§ **Problem to work on**
Reproduce word for word the part of the excerpt below on Fiji's Great Council of Chiefs that runs from "The Great Council had" up to and including "The president of Fiji (ex officio)".

§ **Excerpt provided**
....

The 2022 Fijian general election saw Fiji elect a hung parliament. Four parties won seats in the Fijian Parliament: the governing FijiFirst party of then-Prime Minister Frank Bainimarama, the new People's Alliance party of former prime minister Sitiveni Rabuka, the National Federation Party (NFP) of Biman Prasad and the Social Democratic Liberal Party (SODELPA) of Bill Gavoka. While the NFP had already agreed to support the People's Alliance before the election, SODELPA had not declared a position prior to the election and thus became the kingmaker. SODELPA subsequently joined the People's Alliance-NFP coalition under certain conditions, one of which was bringing back the Great Council of Chiefs. These conditions were agreed upon.

In April 2023, President Wiliame Katonivere confirmed that the Council would return and hold its first meeting in May 2023. The reconstitution ceremony took place on the island of Bau on May 24, 2023. National champion Ratu Banuve Tabakaucoro received the honour of welcoming the state President and Prime Minister with the ceremonial offering of kava. Ratu Viliame Seruvakula was elected as Chairman of the Council in 2024.

== Historical composition ==

The Great Council had most recently consisted of 55 members, mainly hereditary chiefs along with some specially qualified commoners. The composition was as follows:

- The president of Fiji (ex officio)
- The vice-president of Fiji (ex officio)
- The prime minister of Fiji (ex officio)
- 6 members appointed by the president, on the advice of the Minister for Fijian Affairs
- 42 provincial councillors (3 chosen by each of Fiji's 14 provincial councils)

....

§ **Dataset**
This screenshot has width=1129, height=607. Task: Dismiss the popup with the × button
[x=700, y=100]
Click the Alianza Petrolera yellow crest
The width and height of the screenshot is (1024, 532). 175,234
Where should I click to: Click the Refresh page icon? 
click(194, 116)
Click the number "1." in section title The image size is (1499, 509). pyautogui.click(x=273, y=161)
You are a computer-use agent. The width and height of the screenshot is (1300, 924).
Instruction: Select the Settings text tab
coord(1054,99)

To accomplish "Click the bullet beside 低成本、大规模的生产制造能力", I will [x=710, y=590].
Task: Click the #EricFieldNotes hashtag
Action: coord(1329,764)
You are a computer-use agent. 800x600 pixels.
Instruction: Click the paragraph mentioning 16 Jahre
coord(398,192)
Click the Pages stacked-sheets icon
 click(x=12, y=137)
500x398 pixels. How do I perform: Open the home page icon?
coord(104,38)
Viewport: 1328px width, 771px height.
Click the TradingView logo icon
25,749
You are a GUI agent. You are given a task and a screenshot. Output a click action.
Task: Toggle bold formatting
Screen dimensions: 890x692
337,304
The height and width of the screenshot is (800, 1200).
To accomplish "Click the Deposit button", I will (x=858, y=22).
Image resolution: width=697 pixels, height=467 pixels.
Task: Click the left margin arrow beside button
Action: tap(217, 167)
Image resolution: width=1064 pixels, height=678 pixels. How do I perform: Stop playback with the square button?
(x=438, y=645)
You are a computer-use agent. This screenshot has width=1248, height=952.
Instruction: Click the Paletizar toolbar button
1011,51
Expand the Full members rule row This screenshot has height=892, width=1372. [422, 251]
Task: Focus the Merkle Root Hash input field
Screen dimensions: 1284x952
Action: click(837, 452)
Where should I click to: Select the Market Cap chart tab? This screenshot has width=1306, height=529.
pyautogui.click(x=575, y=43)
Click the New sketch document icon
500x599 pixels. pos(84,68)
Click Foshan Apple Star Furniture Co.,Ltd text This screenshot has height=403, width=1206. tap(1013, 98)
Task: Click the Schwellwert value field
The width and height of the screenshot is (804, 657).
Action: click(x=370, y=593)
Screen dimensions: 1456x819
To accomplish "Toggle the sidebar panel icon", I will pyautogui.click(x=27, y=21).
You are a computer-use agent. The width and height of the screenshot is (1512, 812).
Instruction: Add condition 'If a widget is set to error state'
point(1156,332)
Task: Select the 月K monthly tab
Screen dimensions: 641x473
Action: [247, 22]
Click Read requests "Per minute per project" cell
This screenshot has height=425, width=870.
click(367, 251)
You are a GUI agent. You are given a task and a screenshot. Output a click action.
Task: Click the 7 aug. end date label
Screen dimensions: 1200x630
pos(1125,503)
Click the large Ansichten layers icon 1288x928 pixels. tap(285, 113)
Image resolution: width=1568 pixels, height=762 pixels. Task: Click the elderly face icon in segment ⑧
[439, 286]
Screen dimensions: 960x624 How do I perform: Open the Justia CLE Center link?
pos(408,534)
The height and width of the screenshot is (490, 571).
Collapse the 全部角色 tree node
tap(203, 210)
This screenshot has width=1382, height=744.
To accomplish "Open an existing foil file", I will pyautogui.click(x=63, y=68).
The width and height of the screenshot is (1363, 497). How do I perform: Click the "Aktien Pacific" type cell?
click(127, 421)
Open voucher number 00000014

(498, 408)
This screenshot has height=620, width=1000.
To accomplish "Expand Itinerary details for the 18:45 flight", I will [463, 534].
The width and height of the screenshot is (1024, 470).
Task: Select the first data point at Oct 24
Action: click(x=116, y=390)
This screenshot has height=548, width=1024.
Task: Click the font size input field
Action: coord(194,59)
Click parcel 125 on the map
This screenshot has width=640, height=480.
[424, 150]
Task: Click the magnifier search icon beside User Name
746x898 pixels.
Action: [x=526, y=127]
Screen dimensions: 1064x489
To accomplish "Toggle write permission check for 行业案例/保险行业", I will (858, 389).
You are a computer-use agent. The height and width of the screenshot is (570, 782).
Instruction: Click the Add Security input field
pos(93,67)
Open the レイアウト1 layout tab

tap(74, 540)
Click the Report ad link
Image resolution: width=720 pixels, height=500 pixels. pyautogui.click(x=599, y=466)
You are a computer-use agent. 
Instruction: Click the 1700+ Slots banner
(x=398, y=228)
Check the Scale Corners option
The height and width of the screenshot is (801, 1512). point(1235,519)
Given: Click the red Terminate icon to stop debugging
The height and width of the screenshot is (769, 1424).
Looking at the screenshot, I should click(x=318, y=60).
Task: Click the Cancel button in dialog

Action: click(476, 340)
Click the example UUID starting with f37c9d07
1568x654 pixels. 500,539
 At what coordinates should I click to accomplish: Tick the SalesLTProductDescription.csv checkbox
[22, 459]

....

§ **Result of this task**
The Great Council had most recently consisted of 55 members, mainly hereditary chiefs along with some specially qualified commoners. The composition was as follows:

- The president of Fiji (ex officio)